Adapting a much beloved book to the screen is always risky, but the filmmakers have done a fine job of capturing the essence of the story and of externalising its innermost themes.
The film follows Liesel. After the death of her brother she is sent to live with kindly strangers, Hans and Rosa Hubermann, in a small village outside of Munich. Among her meagre possessions is a book, the only one Liesel has ever owned – yet she can’t read. This earns her the ‘dumkopf’ label from her classmates at her new school. Determined to learn she enlists the help of kindly Hans. With her love of words firmly in place, Liesel becomes so addicted to books, she begins ‘borrowing’ them everywhere she goes.
Which is not far.
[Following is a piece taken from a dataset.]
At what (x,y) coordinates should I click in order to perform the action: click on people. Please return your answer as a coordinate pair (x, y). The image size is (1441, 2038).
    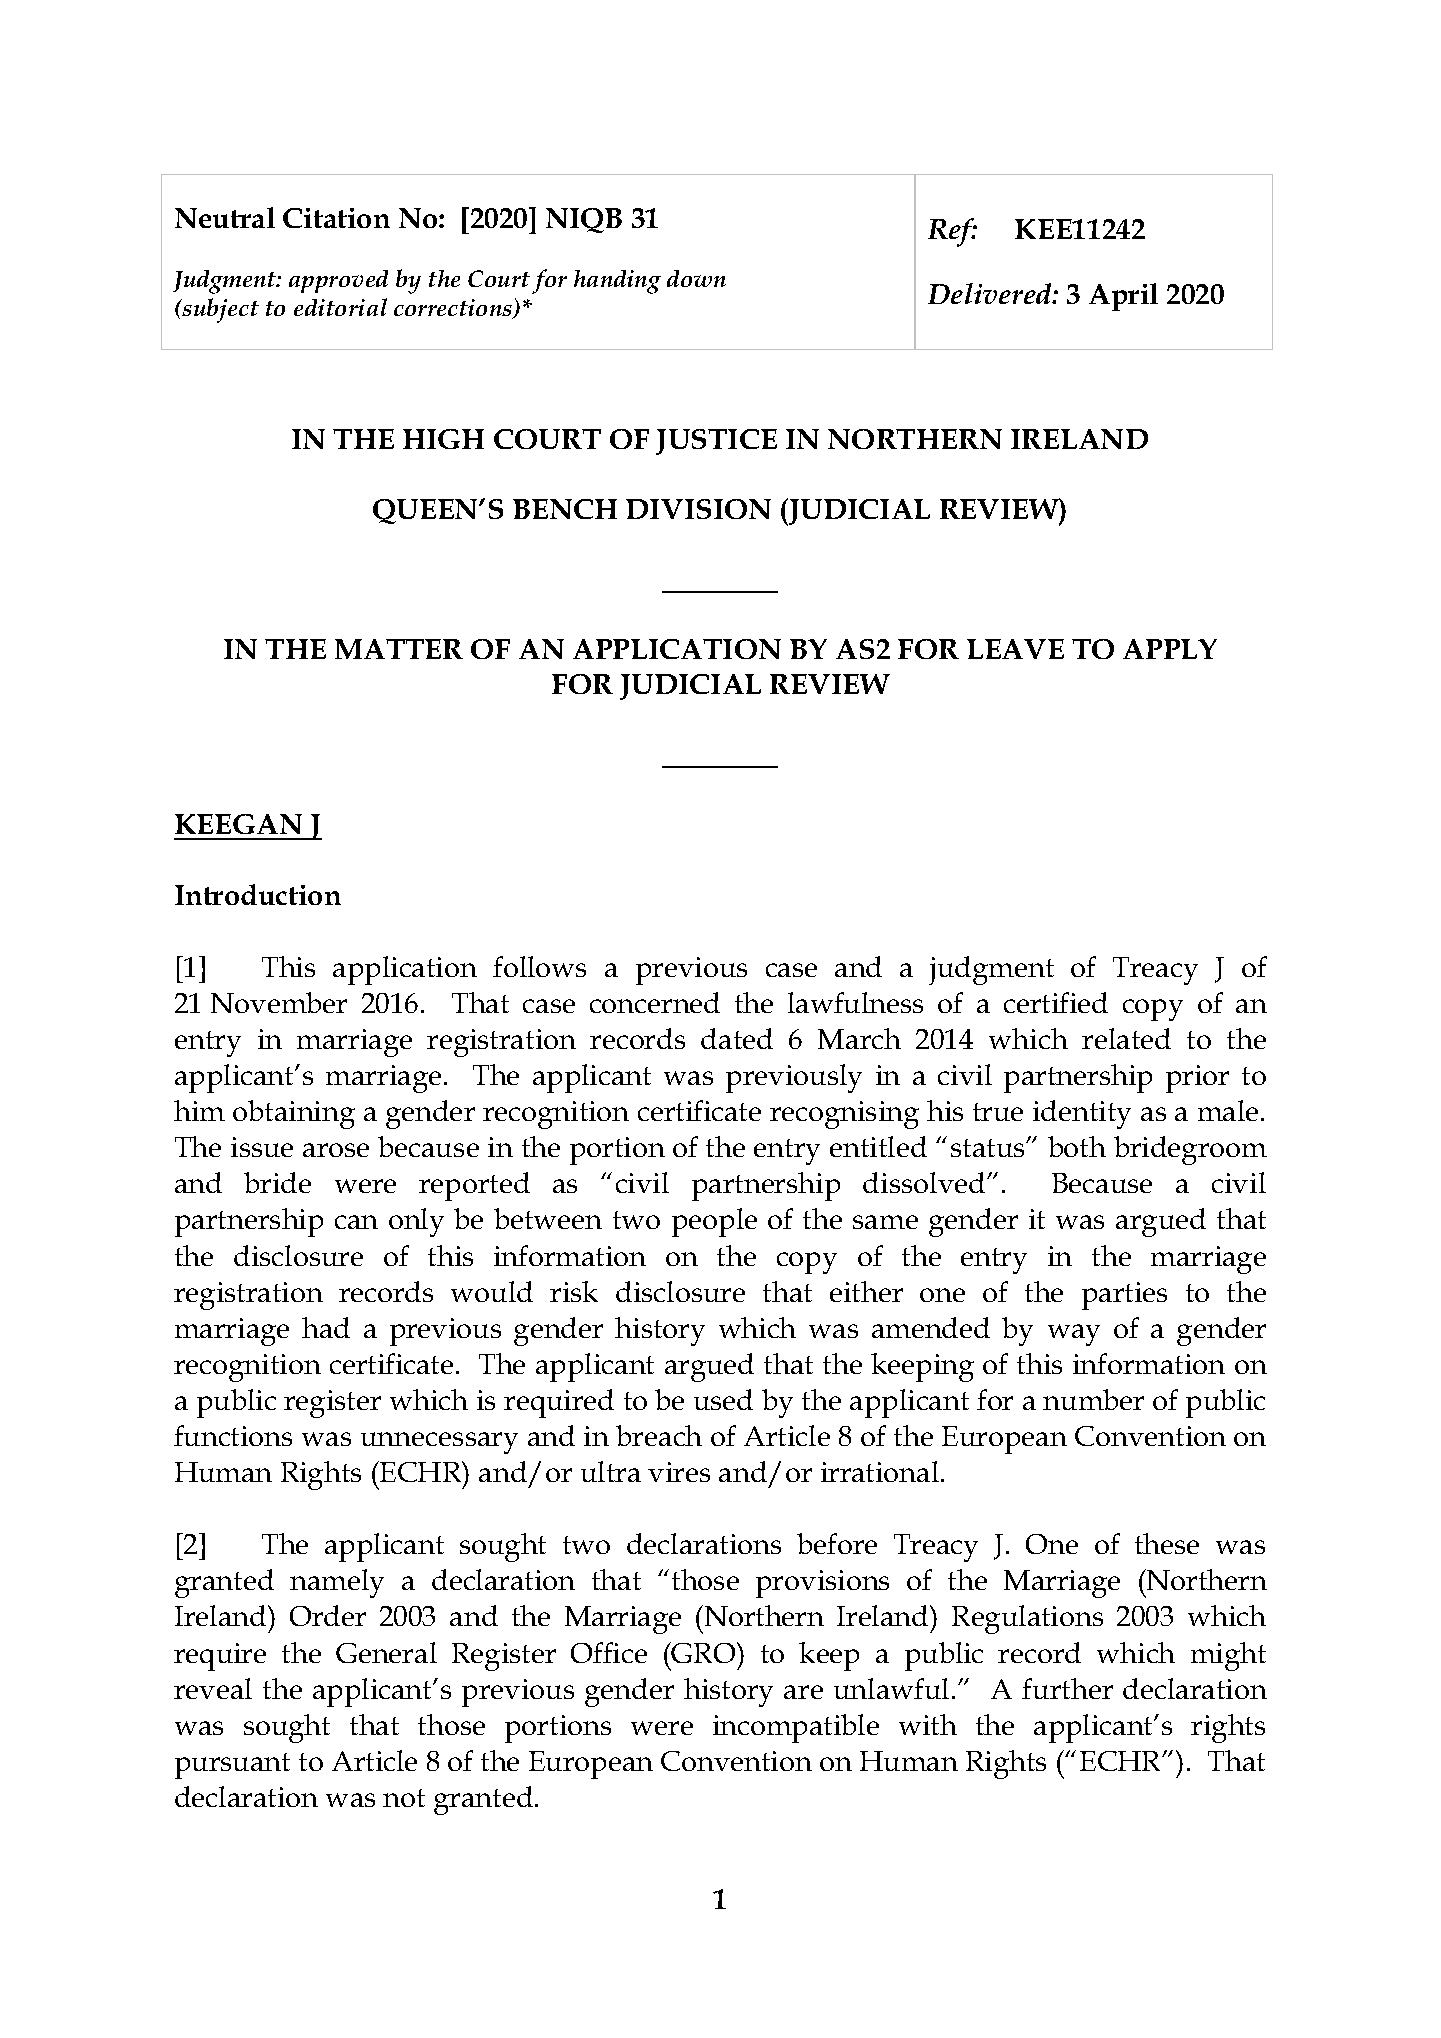
    Looking at the image, I should click on (714, 1222).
The entire story plays out in the village which changes dramatically as the Nazis sweep through, closing stores owned by Jewish merchants and recruiting the football-playing children from the streets. When the Hubermanns take a desperate Jewish man into their basement for two years, his sanity is kept intact by hearing Liesel’s descriptions of the world outside, and by her reading to him from her ‘borrowed’ books.
Because the narrator, Death, is fascinated by Leisel, she remains the focus of the film. So it’s lucky that the filmmakers found an actress as fine as Sophie Nelisse to play her. She is ably supported by Geoffrey Rush as Hans, a role that shows a very different side to the actor. But it’s Emily Watson who really shines. Her Rosa is all bluster and bad temper on the surface, while hiding a soft heart and an aching desire for something better in life.
So it’s just a shame the young boy who plays Leisel’s friend and almost-love-interest is not convincing; his performance takes you out of what is otherwise a very involving and emotional film.